REQUIRED WORK:
• A. In the article below on Carolyn Bourdeaux, set down the passage from "Though the group" to "targeting her vote." word for word.
• B. Summarize the article below on Carolyn Bourdeaux in two sentences.

TEXT SHOWN Start Marker

Outside a Democratic gathering in Gwinnett County, several demonstrators held hand-scrawled posters panning U.S. Rep. Carolyn Bourdeaux’s vote to advance the $3.5 trillion social policy package. Inside, the first-term Democrat faced a tough question about why she initially opposed the measure.
Her stand with fellow moderates didn’t derail the centerpiece of President Joe Biden’s economic agenda. But the crossfire epitomized Bourdeaux’s difficulties as a cautious centrist in a swing district under fire from a resurgent liberal wing eager for sweeping changes.
Bourdeaux was one of 10 Democrats who this week engaged in a standoff with the party’s most powerful leaders, demanding the immediate passage of a $1.2 trillion bipartisan infrastructure package. Doing so would have derailed House Speaker Nancy Pelosi’s timeline and threatened the delicate legislative process for other Democratic priorities.
Though the group relented, it wasn’t surprising that Bourdeaux bucked leadership on this issue. She ran for office as a numbers geek, leaning on her background as a public policy professor and former state Senate finance guru. When the first version of the budget plan emerged, Bourdeaux talked of donning her “green eyeshades” to scrutinize how it will be financed.
“I believe in fiscal responsibility and that we need to pay for the things that we need to invest in, and I’m willing to stand up and talk about fiscal responsibility,” she said Thursday at the Gwinnett meeting, warning a few dozen Democrats they’ll soon see a new round of attack ads from conservative groups targeting her vote.
“So just be aware that because I’m willing to say things like that, I take an enormous amount of heat for it,” Bourdeaux said.
But her strategy also invited backlash from leading liberals in Georgia. A constellation of influential Democratic organizations assailed her, including groups linked to Stacey Abrams and others representing ethnic minorities that make Bourdeaux’s district in Atlanta’s northeast suburbs so competitive.
Many took up a social media slogan, “#ComeOnCarolyn,” to vent their frustration with Bourdeaux’s response. A coalition of advocacy groups released an open letter pleading with her to think of the “Black and brown voters who secured your seat in Congress.” More than a dozen organizations signed on.
Among the critics is Nabilah Islam, a Democratic operative who came in third place to Bourdeaux in last year’s party primary. She recounted how she eagerly endorsed Bourdeaux, raised money for her and encouraged her friends and family to support her.
“And now we feel absolutely betrayed that she isn’t listening to the voters that got her elected,” she said. “It feels like she’s trying to play to a constituency that she doesn’t have yet. She has no idea what kind of district the GOP will draw her, and she’s playing chicken with her base.”

TEXT SHOWN End Marker
RECORD EXCERPTS Start Marker

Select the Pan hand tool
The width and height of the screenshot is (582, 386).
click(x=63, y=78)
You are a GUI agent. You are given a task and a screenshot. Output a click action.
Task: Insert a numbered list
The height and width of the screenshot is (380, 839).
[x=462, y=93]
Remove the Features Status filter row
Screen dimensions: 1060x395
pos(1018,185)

RECORD EXCERPTS End Marker

RESULTS FOR THE EXERCISE:
• A.
Though the group relented, it wasn’t surprising that Bourdeaux bucked leadership on this issue. She ran for office as a numbers geek, leaning on her background as a public policy professor and former state Senate finance guru. When the first version of the budget plan emerged, Bourdeaux talked of donning her “green eyeshades” to scrutinize how it will be financed.
“I believe in fiscal responsibility and that we need to pay for the things that we need to invest in, and I’m willing to stand up and talk about fiscal responsibility,” she said Thursday at the Gwinnett meeting, warning a few dozen Democrats they’ll soon see a new round of attack ads from conservative groups targeting her vote.

• B. U.S. Rep. Carolyn Bourdeaux, a first-term Democrat and cautious centrist in a swing district, was one of 10 Democrats who demanded immediate passage of a $1.2 trillion bipartisan infrastructure package before the group relented, a stand she tied to her belief in fiscal responsibility. Her stand drew fire from liberal Georgia organizations, including groups linked to Stacey Abrams, and from her former primary rival Nabilah Islam, who said they feel betrayed.